I have the system $$\dot{x_1}=x_1+2x_2-6, \enspace \enspace x_1(0)=1 \\ \dot{x_2}=6x_1-3x_2+24 \enspace\enspace x_2(0)=-1$$ and want to find the solution of this IVP. I wrote the system as $$\dot{x}=Ax+b(t)$$ where $$ A = \left( \begin{matrix} 1 & 2 \\ 6 & -3 \end{matrix} \right) \text{ and } b(t) = \left( \begin{matrix} -6 \\ 24 \end{matrix} \right). $$
I am studying from Perko's book and it says the following. If $e^{At}$ is any fundamental matrix solution of the system $\dot{x}=Ax$ then the solution of the nonhomogeneous linear system has the form $$ x(t)=e^{At}x_0 + e^{At} \int_{0}^{t} e^{-A\tau} b(\tau) d\tau. $$
To find $e^{At}$, I diagonalize $A$ by finding its eigenvalues $\lambda_1,\lambda_2$ and then corresponding eigenvectors $v_1,v_2$. So that I construct the matrix $P$ which has columns $v_1$ and $v_2$. Thus, I could be able to write $e^{At}=Pe^{Bt}P^{-1}$ where $B=diag(\lambda_1,\lambda_2)$. However, I think that there must be some easier way to find the solution as $b(t)$ does not depend on $t$ actually.
To sum up,
- How can I find the solution of these type of systems where the nonhomogeneous part does not depend on the parameter?
- How can I convert the system to a (probably) second order differential equation?

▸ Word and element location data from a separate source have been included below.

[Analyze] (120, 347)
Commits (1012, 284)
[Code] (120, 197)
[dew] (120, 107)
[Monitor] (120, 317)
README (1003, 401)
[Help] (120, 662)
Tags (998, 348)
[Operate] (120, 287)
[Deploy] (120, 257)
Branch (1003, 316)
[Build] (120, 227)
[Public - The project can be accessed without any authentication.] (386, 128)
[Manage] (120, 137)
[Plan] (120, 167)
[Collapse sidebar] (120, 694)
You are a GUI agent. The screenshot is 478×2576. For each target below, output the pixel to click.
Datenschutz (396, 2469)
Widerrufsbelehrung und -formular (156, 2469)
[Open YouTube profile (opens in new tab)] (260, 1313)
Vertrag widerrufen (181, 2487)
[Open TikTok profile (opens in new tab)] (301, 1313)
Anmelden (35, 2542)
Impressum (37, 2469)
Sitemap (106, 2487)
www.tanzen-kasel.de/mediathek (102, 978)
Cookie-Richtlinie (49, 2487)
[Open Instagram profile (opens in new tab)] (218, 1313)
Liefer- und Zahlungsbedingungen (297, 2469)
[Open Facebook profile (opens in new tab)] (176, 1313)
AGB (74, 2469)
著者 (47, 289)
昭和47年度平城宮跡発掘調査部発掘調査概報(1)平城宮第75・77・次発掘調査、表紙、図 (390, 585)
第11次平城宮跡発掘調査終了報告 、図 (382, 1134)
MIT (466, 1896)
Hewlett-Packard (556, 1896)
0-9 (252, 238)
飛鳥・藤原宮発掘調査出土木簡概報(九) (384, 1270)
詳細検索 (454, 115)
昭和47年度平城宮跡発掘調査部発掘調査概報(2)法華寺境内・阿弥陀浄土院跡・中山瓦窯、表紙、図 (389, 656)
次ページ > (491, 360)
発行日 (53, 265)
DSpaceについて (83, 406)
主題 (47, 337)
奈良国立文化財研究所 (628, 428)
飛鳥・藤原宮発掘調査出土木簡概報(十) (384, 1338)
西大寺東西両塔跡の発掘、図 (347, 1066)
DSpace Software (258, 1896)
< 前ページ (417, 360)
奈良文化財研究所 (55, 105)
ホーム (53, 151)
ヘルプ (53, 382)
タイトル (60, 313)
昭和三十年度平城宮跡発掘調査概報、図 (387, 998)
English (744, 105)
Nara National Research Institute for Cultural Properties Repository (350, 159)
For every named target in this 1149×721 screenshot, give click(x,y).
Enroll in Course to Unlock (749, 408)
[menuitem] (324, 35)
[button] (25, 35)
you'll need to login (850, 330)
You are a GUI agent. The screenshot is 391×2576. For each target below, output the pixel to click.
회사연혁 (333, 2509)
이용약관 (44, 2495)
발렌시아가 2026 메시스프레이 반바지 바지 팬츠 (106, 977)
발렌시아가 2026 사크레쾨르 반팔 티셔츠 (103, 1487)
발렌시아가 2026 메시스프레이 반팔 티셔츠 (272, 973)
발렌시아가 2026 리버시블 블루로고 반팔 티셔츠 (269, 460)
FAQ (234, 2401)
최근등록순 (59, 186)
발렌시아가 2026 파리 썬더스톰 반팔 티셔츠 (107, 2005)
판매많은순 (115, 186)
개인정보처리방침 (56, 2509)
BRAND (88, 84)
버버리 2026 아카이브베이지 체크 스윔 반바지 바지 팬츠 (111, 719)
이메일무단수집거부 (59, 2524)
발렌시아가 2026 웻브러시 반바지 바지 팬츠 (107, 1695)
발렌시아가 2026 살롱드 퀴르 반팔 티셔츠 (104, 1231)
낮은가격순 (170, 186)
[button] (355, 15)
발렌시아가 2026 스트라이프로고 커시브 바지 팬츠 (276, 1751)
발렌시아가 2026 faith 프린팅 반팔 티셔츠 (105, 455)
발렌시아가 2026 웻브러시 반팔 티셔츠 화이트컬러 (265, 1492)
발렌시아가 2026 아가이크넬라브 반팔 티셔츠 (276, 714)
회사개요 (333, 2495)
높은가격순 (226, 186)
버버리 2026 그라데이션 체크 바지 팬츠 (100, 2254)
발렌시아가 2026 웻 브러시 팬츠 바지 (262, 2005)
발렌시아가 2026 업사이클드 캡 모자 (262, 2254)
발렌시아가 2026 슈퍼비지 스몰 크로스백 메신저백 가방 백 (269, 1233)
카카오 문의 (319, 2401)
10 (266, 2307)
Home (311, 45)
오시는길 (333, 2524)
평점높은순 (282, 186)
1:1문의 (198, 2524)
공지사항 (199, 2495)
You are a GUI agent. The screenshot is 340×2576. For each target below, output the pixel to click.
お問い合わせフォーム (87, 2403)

$$\dot{x_1}=x_1+2x_2-6, \enspace \enspace x_1(0)=1 \\ \dot{x_2}=6x_1-3x_2+24 \enspace\enspace x_2(0)=-1$$ Substract both differential equations: $${x'_1}-x'_2=-5x_1+5x_2-30$$ $$({x_1}-x_2)'=-5(x_1-x_2)-30$$ $$(({x_1}-x_2)e^{5t})'=-30e^{5t}$$ It's easy to integrate: $$({x_1}-x_2)e^{5t}=-6e^{5t}+c_1$$ $${x_1}=x_2-6+c_1e^{-5t}$$ Note that since we have : $$x_1(0)=1, x_2(0)=-1 \implies c_1=8$$ Substitute this in the second differential equation and solve to get $x_2$. Here substitute $x_1$: $$\dot{x_2}=6\color {red}{x_1}-3x_2+24 $$ $$\dot{x_2}=6\color {red}{(x_2-6+8e^{-5t} )}-3x_2+24 $$ Then solve the equation, it's a first order DE: $$\dot{x_2}-3x_2=48e^{-5t}-12 $$ $$({x_2}e^{-3t})'=48e^{-8t}-12e^{-3t} $$
2. How can I convert the system to a (probably) second order differential equation?
Just differentiate one of the two differential equation and substitute in the second one. Then you have a second order linear differential equation that you can easily solve.